As APD Tests Out Body Cameras, State Eyes In-House Data Storage
Local police agencies outfitting their officers with body cameras may have the option to store their data with the state. On Monday, Dale Richardson, chief operating officer of the Texas Department of Information Resources, told members of the House Select Committee on Emerging Issues in Texas Law Enforcement that his agency was working on opening its state-run storage data centers to local agencies.
“As we know, law enforcement agencies and other emergency management organizations are faced with increased need for acquisition, storage and secure sharing of digital investigation data,” Richardson told the state legislators.
It’s unclear if the Austin Police Department would consider taking part in state-run data storage. The department has said that much of the nearly $3 million set aside in this year’s budget for a body camera program will be needed to fund storage of the video data collected by officers.

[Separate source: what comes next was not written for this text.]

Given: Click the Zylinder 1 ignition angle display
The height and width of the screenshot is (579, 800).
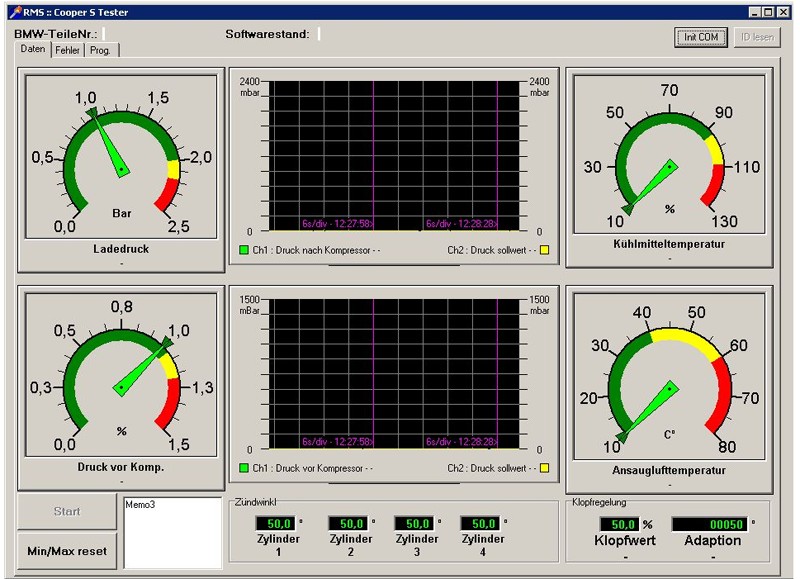Looking at the screenshot, I should (x=274, y=523).
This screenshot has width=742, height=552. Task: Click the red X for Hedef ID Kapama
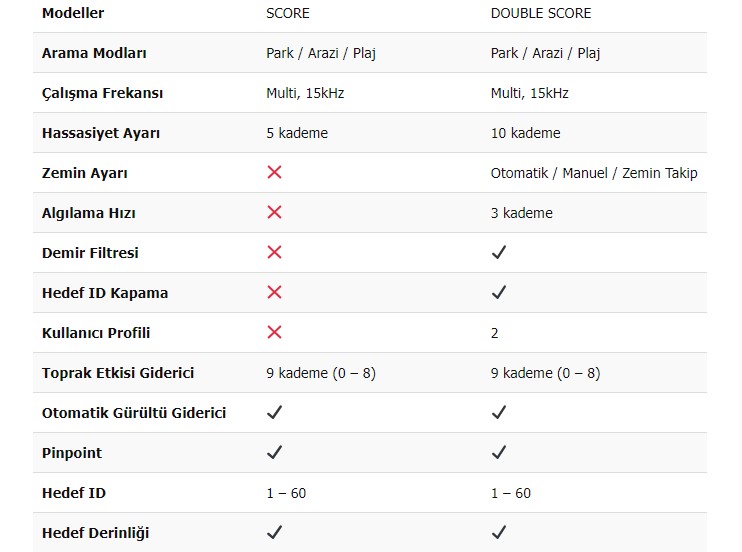tap(274, 292)
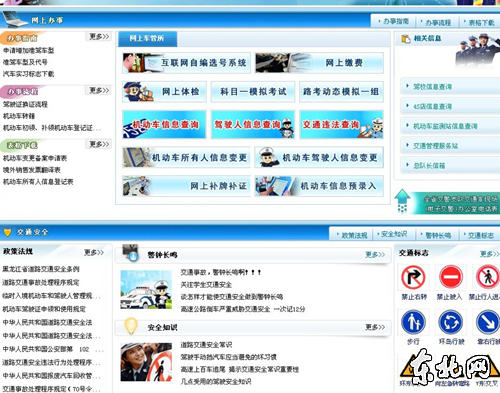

Legislators said that they had heard concerns from local agencies in their districts about the cost of data storage for body cameras. Richardson told lawmakers that the state could offer a competitive price – as long as a good number of agencies decided to opt-in.
“If we can leverage the economy of scale we have here, we can offer this as a shared service cheaper on a per-user basis to help offset some of those long-term storage costs,” he said.
Richardson said that the arrangement could amount to $50 per camera per month. According to the Associated Press, some plans run on a monthly basis as low as $20 per camera while others cost more than $100 per camera.
As long as local agencies have ports to upload the data, Richardson said, the state can handle the storage.
“That data can be replicated and backed up into the state’s data centers for any kind of disaster recovery or emergency backup purposes, and any storage that’s required to be tagged and committed for evidence can be stored up in a public cloud for long-term cost effectiveness,” he explained.
On March 8, APD wrote in a memo that it had zeroed in on a manufacturer for its officer-worn body camera program (and the department’s request for proposal included ideally finding a company that could also handle storage of the video data). Taser International Inc. will now begin a pilot program with the police department, and if the department is satisfied, it could soon bring a contract before City Council.
That timeline corresponds with one laid out back in December, stating a contract would be brought before Council sometime in May 2016.
This story was produced as part of KUT’s reporting partnership with the Austin Monitor.